James Allen Tipton (born December 7, 1959) is an American politician and Republican member of the Kentucky House of Representatives from Kentucky's 53rd House district since January 2015. His district consists of Anderson and Spencer counties. He currently serves as chair of the House Standing Committee on Postsecondary Education.

== Background ==
Tipton is a native of Spencer County, Kentucky, and graduated from Taylorsville High School in 1977. He would go on to attend the University of Kentucky, earning a Bachelor of Science in agriculture in 1981 and a Master of Science in vocational education in 1985.

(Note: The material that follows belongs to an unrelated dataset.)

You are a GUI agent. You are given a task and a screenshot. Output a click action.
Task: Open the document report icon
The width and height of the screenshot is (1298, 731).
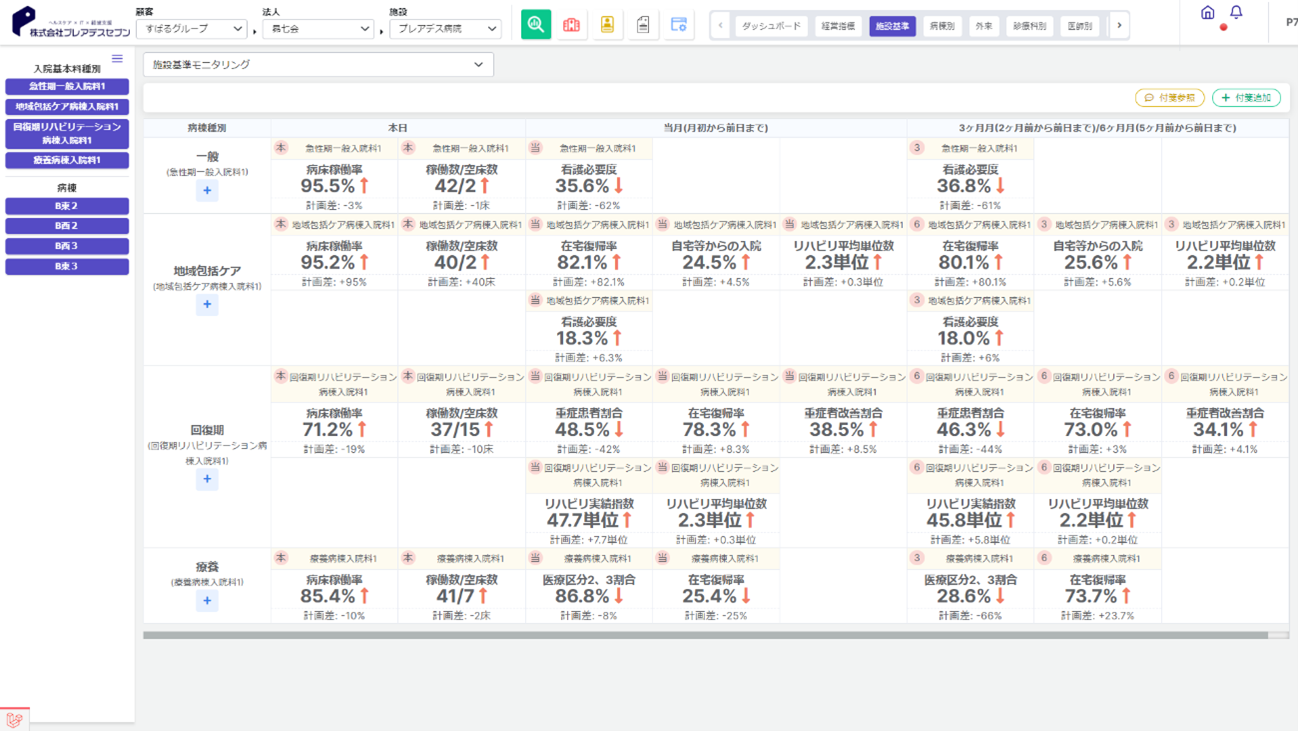[x=643, y=25]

Outside of politics, Tipton has been employed as a realtor for 25 years and is currently the principal broker for Premier Realtor LLC. He is a member of the Kentucky Association of Realtors, Kentucky Cattleman's Association, Spencer County Farm Bureau, Anderson County Chamber of Commerce, Spencer County Chamber of Commerce, and the Louisville Area Agricultural Club.

== Political career ==
=== Elections ===
- 2014 Incumbent representative Bart Rowland was redistricted into Kentucky's 23rd House district. Tipton was unopposed in the 2014 Republican primary and won the 2014 Kentucky House of Representatives election with 9,836 votes (57.4%) against Democratic candidate Kent Stevens.
- 2016 Tipton was unopposed in the 2016 Republican primary and won the 2016 Kentucky House of Representatives election with 16,091 votes (72.4%) against Democratic candidate James Sargent.
- 2018 Tipton was unopposed in the 2018 Republican primary and won the 2018 Kentucky House of Representatives election with 13,813 votes (71.1%) against Democratic candidate Dustin Burley.
- 2020 Tipton was unopposed in the 2020 Republican primary and won the 2020 Kentucky House of Representatives election with 20,087 votes (76.6%) against Democratic candidate Dustin Burley.
- 2022 Tipton was unopposed in the 2022 Republican primary and won the 2022 Kentucky House of Representatives election with 12,995 votes (76.7%) against Democratic candidate Dustin Burley.
- 2024 Tipton was unopposed in both the 2024 Republican primary and the 2024 Kentucky House of Representatives election, winning the latter with 20,101 votes.